1. Field of the Invention
The present invention relates generally to an inkjet printing and, more particularly, to a two pass print mode method and apparatus for limiting wind-related print defects.
2. Description of the Related Art
Inkjet printers apply ink to a print medium, such as paper, by ejecting ink droplets from at least one printhead through a column(s) or array(s) of nozzles. The printhead is mounted on a carrier that is movable in a lateral direction across the print medium, commonly termed a unidirectional scan, and ink droplets are selectively ejected from the nozzles at corresponding ink drop placement locations. Specifically, each nozzle is associated with an actuator in the printhead that is “fired” when sufficient current passes through it, the firing causing ink within an associated ink reservoir to be ejected in droplet form from the nozzle. The printhead is moved in a series of unidirectional scans or swaths across the print medium, and between the swaths, the print medium is advanced in a longitudinal or advance direction. Since the printhead moves in a direction that is perpendicular to the advance direction of the print medium, each nozzle passes in a linear manner over the print medium. A printer controller determines which actuators will be “fired” and the proper firing sequence so that a desired image is printed on the print medium.

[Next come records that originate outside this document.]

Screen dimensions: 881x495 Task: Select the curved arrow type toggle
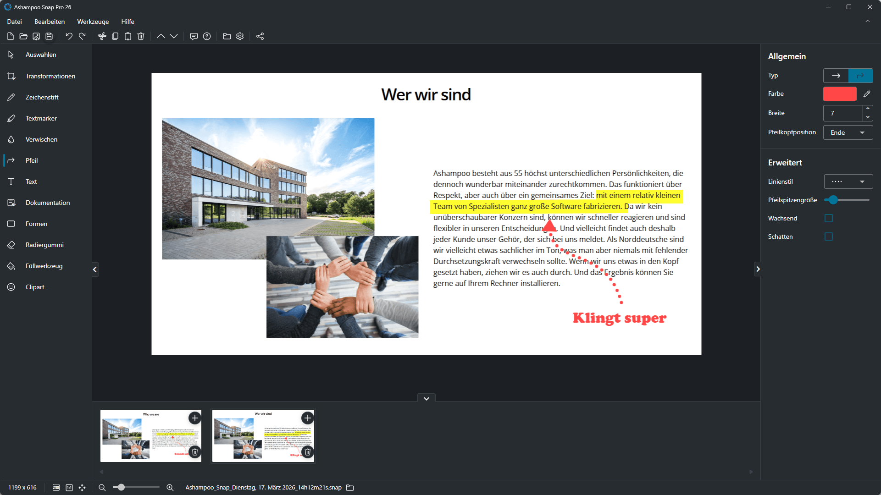point(861,75)
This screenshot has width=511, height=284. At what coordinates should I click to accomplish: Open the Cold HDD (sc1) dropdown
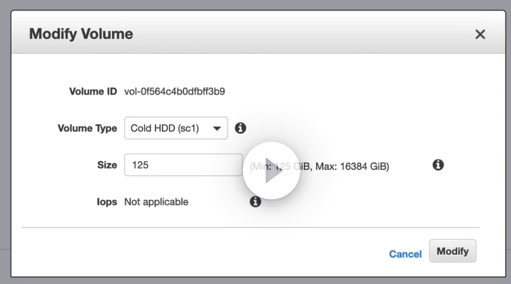tap(176, 128)
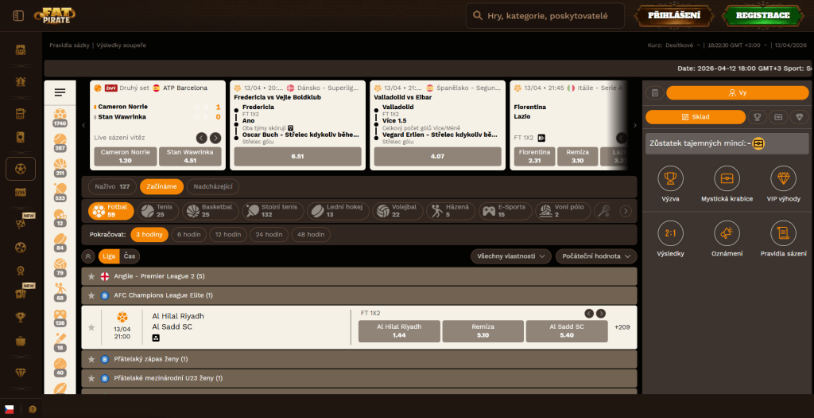The width and height of the screenshot is (814, 418).
Task: Open the Všechny vlastnosti dropdown
Action: coord(510,256)
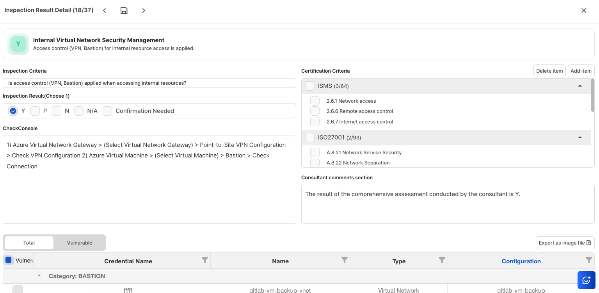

For a given stationary position of the print medium, printing may take place during one or more unidirectional scans of the printhead carrier. As used herein, the term “unidirectional” will refer to scanning in either, but only one, of the two possible scanning directions (left to right or right to left). Thus, bi-directional scanning refers to two successive unidirectional scans in opposite directions. The term “swath” will refer to a plurality of printing lines traced along imaginary rasters, the imaginary rasters being spaced apart in the sheet feed or advance direction. Ink droplets are deposited along the printing lines on the print medium during a particular scan of the printhead carrier by selective actuation of the individual actuators associated with individual nozzles of the printhead to expel the ink droplets.
The quality of printed images produced by an inkjet printer depends in part on the resolution of the printheads. Thus, as the market pull for inkjet printing quality to approach that of silver halide photography continues, one method to achieving that goal is to increase the vertical and horizontal resolution of the printhead. This requires changes that will decrease both the ink droplet size and nozzle-to-nozzle spacing, therefore, necessitating an increase in firing frequency of the heater resistors to achieve the same or greater throughput while maintaining the same or greater color gamut and coverage of larger droplet size printheads. The result of these changes is optimally a decrease in graininess and an increase in sharpness.
However, aerodynamic forces and fluidic interactions from neighboring nozzles more adversely affect nozzles that are spaced closer together, and whose actuators are fired at higher frequencies, compared to nozzles producing larger droplets that are spaced farther apart and whose actuators are fired at lower frequencies. The results of these aerodynamic forces and fluidic interactions are severe print quality defects such as swath contraction, non-uniform horizontal intraswath banding, and overspray.
Print quality defects associated with aerodynamic and fluidic events, commonly referred to as wind-related defects, are particularly bad in monochromatic or black only printing. This is due to the fact that black only printing modes operate at much higher duty cycles and print speeds. Wind-related defects have also been found to be present at half frequency. Half frequency printing helps to support that the wind-related defects are primarily associated with aerodynamic events, and less contingent on a fluidic event occurring at the same time. Furthermore, wind-related defects have been found to occur at half duty cycle (specifically a typical two pass printing mode that uses a checkerboard pattern). Typical two pass printing is not only half frequency, but it is also half nozzle usage.
In summary, therefore, wind-related print defects refer to print quality defects that are caused by a combination of aerodynamic and fluidic events. The main driver is currently thought to be aerodynamic forces that effect satellite formation and placement of the satellites on print media. Wind related print defects are primarily seen in black only print modes, are present in all three of the current easy to implement print methods, and comprise some of the largest hindrances to better text quality.
Thus, there is a need for an innovation that will permit continued increase in the resolution of printheads without the accompanying aerodynamic and fluidic events that produce wind-related print defects.